How exactly do you "win the future"?
As State of the Union speeches go, this one was pretty good — as was the commentary that followed it.
Barack Obama resisted the temptation presidents usually have of presenting a long list of policy initiatives and acknowledging a long list of "everyday heroes". Instead, he found a theme and more or less stuck to it.
The president could have looked back at the past two years. Instead, his hour-long speech looked toward the future — toward "winning the future", as Obama put it.
"We need to out-innovate, out-educate and out-build the rest of the world," Obama declared in his typical tripartite rhetoric. To Al Qaeda, he said: "We will not relent, we will not waver, and we will defeat you." And to his Republican opponents, it was: "Let's fix what needs fixing and move forward."
(He turned around and shook the hand of John Boehner, who a week earlier had led the House of Representatives in voting to repeal Obama's entire health-care reform package. At this rate, the president is going to run out of cheeks to turn.)
Expressed were the usual goals for using clean energy, building infrastructure and getting other countries to accept more American exports. Included were several new overtures to the Republicans. Obama suggested that America "lower the corporate tax rate" and "simplify the individual tax code."
These details obscure what was palpable while watching the speech: that Obama's real goal for "winning the future" is to get Americans to treat each other with respect again. He started by referring to the recent shooting of Arizona congresswoman Gabrielle Giffords in saying, "What comes of this moment will be determined not by whether we can sit together tonight, but whether we can work together tomorrow." He finished by saying, "It is time to leave behind the battles of the past. It is time to move forward as one nation."

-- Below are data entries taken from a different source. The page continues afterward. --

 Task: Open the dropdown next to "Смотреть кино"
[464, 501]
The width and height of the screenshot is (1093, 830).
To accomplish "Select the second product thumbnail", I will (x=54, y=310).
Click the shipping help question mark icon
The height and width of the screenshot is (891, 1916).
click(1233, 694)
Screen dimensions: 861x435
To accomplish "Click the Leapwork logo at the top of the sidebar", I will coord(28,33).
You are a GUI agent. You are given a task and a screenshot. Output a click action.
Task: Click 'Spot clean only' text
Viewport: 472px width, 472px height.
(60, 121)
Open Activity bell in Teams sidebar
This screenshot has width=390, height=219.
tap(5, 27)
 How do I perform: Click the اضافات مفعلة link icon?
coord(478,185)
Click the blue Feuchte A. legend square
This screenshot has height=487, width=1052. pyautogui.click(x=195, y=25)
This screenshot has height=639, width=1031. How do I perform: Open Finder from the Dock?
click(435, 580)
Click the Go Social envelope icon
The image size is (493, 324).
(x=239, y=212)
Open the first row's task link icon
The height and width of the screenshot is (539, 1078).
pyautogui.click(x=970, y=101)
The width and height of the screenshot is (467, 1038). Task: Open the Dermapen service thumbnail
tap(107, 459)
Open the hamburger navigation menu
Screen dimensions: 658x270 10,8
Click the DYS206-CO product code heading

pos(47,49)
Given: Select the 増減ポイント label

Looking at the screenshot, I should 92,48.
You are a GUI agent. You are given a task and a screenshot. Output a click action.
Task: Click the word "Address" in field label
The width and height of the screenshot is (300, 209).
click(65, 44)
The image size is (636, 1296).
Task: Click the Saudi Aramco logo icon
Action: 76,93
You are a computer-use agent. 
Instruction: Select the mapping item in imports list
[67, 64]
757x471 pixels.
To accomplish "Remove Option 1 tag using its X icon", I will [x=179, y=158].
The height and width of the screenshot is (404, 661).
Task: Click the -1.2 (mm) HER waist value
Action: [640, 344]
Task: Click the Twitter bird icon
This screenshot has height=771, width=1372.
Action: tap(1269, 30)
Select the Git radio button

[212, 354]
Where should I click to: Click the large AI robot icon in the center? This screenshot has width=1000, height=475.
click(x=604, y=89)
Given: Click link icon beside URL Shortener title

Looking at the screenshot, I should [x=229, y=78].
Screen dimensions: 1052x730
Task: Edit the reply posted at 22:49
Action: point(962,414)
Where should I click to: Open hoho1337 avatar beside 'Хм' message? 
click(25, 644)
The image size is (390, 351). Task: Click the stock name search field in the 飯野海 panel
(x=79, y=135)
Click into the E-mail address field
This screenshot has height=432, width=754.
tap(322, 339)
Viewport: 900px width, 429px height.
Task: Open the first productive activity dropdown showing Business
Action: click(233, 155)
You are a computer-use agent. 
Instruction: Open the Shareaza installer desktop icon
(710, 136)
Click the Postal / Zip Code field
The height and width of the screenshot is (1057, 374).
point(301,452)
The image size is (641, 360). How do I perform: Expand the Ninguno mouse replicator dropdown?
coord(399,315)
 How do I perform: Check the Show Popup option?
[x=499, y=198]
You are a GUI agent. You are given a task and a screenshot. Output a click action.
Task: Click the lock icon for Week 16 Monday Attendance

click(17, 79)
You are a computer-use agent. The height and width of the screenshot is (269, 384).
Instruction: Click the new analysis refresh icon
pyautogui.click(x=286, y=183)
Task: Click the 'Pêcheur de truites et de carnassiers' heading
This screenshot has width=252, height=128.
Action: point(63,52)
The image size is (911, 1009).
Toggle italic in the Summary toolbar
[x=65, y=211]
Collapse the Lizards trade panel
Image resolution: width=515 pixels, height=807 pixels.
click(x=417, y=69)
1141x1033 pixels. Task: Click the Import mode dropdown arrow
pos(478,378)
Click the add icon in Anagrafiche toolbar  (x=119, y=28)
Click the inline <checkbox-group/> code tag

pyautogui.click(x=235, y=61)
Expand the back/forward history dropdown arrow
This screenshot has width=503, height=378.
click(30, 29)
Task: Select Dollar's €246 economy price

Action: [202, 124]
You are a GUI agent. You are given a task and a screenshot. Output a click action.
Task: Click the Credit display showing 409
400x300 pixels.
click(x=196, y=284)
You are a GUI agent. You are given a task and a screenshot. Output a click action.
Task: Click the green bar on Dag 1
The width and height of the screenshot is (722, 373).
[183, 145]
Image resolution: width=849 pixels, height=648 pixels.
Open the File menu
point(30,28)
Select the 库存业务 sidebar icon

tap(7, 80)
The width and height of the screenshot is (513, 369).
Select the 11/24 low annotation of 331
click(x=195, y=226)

Congressman Paul Ryan of Wisconsin, whom CNN's Wolf Blitzer called "a rising star in the Republican Party", gave the official Republican response. As chairman of the House Budget Committee, Ryan said government "controls too much, taxes too much and spends too much."
"We will transform our social safety net into a hammock," he promised in his 11-minute speech. "Just take a look at what's happening to Greece, Ireland, the United Kingdom and other nations in Europe. They didn't act fast enough," he said.
A second response
CNN was the only network on which a further, unofficial response followed — from Representative Michele Bachmann of Minnesota. Bachmann is, to put it kindly, a kind of conspiracy theorist who sees herself as representing the "Tea Party" movement.
In seven minutes, she blamed Obama for the bank bailout that George W. Bush had approved while still in office, railed against a "government which tells us which light bulbs to buy", and drew a very unclear parallel between the World War II Battle of Iwo Jima and the current debt crisis.
The CNN commentators forgot all about Obama for a while and instead debated whether it was good for the Republicans to have two competing speeches. But when talk eventually returned to Obama, Jonathan Mann pulled out the most concrete evidence by which to judge the State of the Union. He made a word cloud.
Mann pointed out that Obama had used the word "we" 165 times and the word "our" 119 times. The word "jobs"? Only 25 times. I would add that the jobs Obama talked about were jobs that would exist 20 years from now, when all the infrastructure's been fixed. Not good. Obama needs to win the present before he can win the future.
In the end, the State of the Union address is more of a ceremony than anything else. Those who don't like Obama probably spent their evening doing other things. Except... since a low point in September, Obama has been rising in the opinion polls. Tea Party activists, take note.